Wednesday 18 April 2012
Mississippi has become the latest Republican-run US state to bring in tough new anti-abortion legislation, which could shut down its one remaining clinic offering the procedure and thus effectively end abortions in the state.
Signing the measure this week, Governor Phil Bryant called it a major step to "ensure the lives of the born and unborn are protected". For pro-choice advocates however, the step directly threatens a woman's basic right to an abortion, enshrined in the US Supreme Court's historic Roe v. Wade ruling of 1973.
Under Mississippi's new law, all doctors at abortion clinics must be state-registered obstetrician-gynaecologists, who can send a patient to a local hospital in the event of complications. But almost all the physicians at the clinic, in the capital Jackson, are from outside Mississippi and its owner, Diane Derzis, warned last week if the law went into effect, the clinic could be forced to close.
Mississippi's move is further proof that 40 years after the landmark Supreme Court decision, abortion is as polarising an issue as ever, and one set to feature in November's election that pits a Democratic president committed to abortion rights against near-certain Republican nominee Mitt Romney, who has called for Roe v. Wade to be overturned.
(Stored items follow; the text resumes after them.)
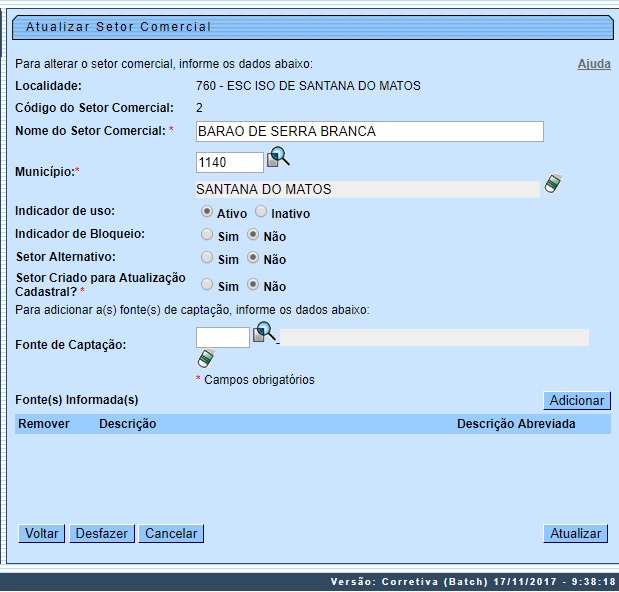This screenshot has width=619, height=592.
Task: Click the Município code input field
Action: (229, 162)
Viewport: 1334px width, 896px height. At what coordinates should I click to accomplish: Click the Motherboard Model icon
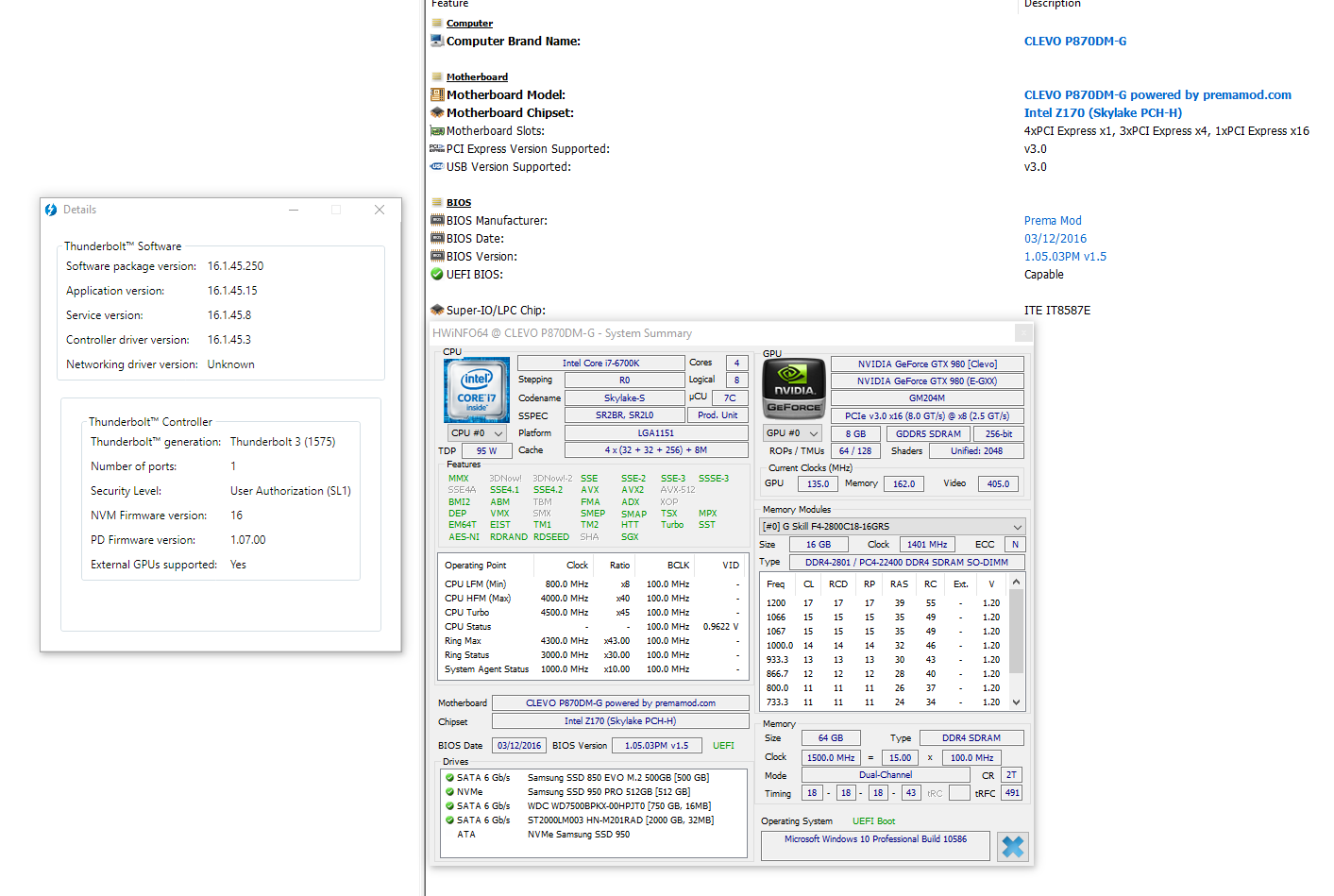pos(437,95)
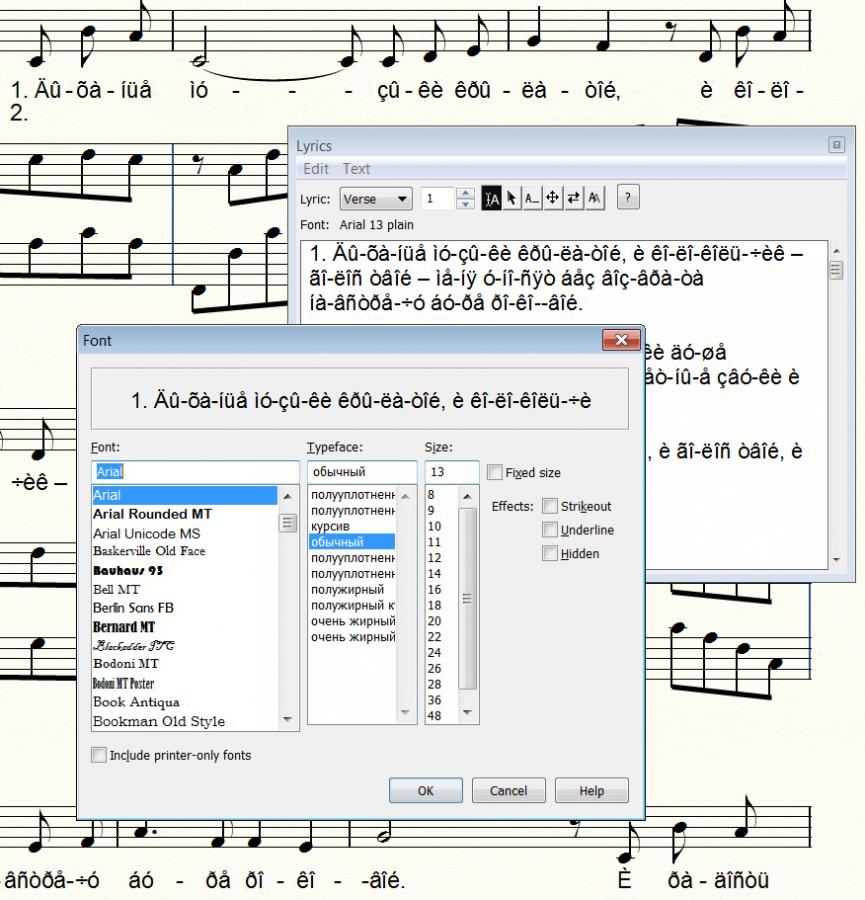The width and height of the screenshot is (865, 900).
Task: Increase verse number with up stepper
Action: [x=465, y=194]
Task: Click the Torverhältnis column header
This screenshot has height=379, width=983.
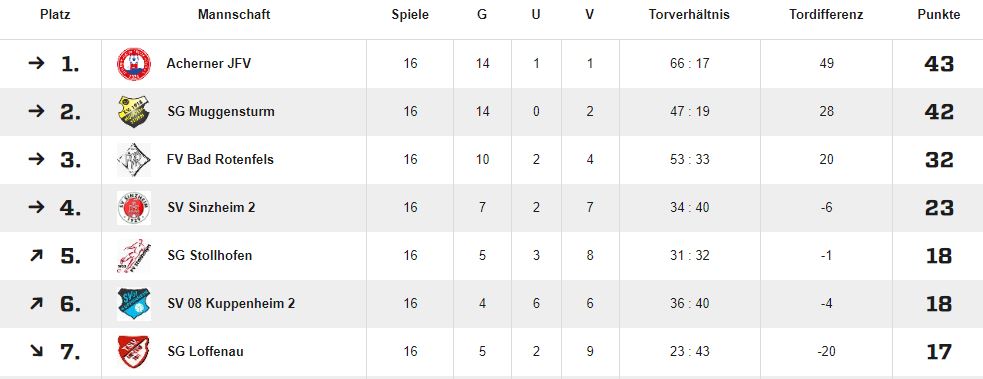Action: coord(690,15)
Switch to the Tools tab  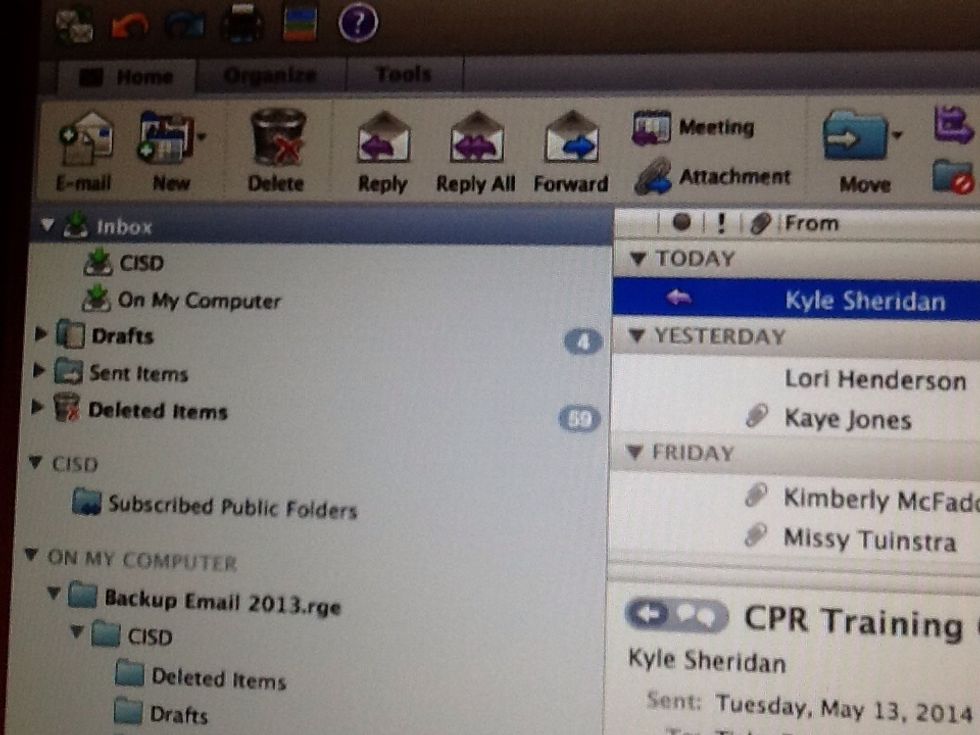tap(403, 74)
Roe v. Wade's fate of course depends not on the politicians, but on the country's highest court. However the latter has turned markedly to the right over the last few decades. Although the conservative majority of justices has stopped short of overturning the 1973 ruling, based on the right of privacy contained in the US Constitution, a string of narrower rulings have chipped at its edges.
Last week, Arizona became the seventh state since 2010 to pass a measure all but outlawing abortions after 20 weeks, based on the five-month "fetal pain" principle. According to Arizona governor Jan Brewer, the Women's Health and Safety Act, "recognises the precious life of the pre-born baby".
Proponents insist the 20-week cut-off point does not apply in medical emergencies, but according to the pro-choice Center for Reproductive Rights, women at risk of complications "will be forced to decide whether to proceed with their pregnancies in the dark, before they have the information they need".
In a separate move to make an abortion more difficult, Virginia last month passed a law requiring women to have an ultrasound before the procedure. Governor Bob McDonnell rejected a first version of the bill that mandated a transvaginal ultrasound, amid an outcry the procedure violated womens' rights.
Mr McDonnell, who has been mentioned as a possible vice-presidential candidate for 2012, is pro-life. But he is also aware how the party's rigid stance on abortion and birth control, is costing it dear among women voters, who favour Mr Obama by a 55-39 margin, says a poll yesterday.
Both Mississippi and Virginia were also in the forefront of the "personhood" challenge to abortion, based on the premise that life begins not at birth but conception, and that a fertilised egg is legally a human being. The notion was rejected by Mississippi in a 2011 referendum, but Virginia's legislature approved a personhood bill this year. However it is on hold until 2013, after the election in which Virginia will be a vital swing state.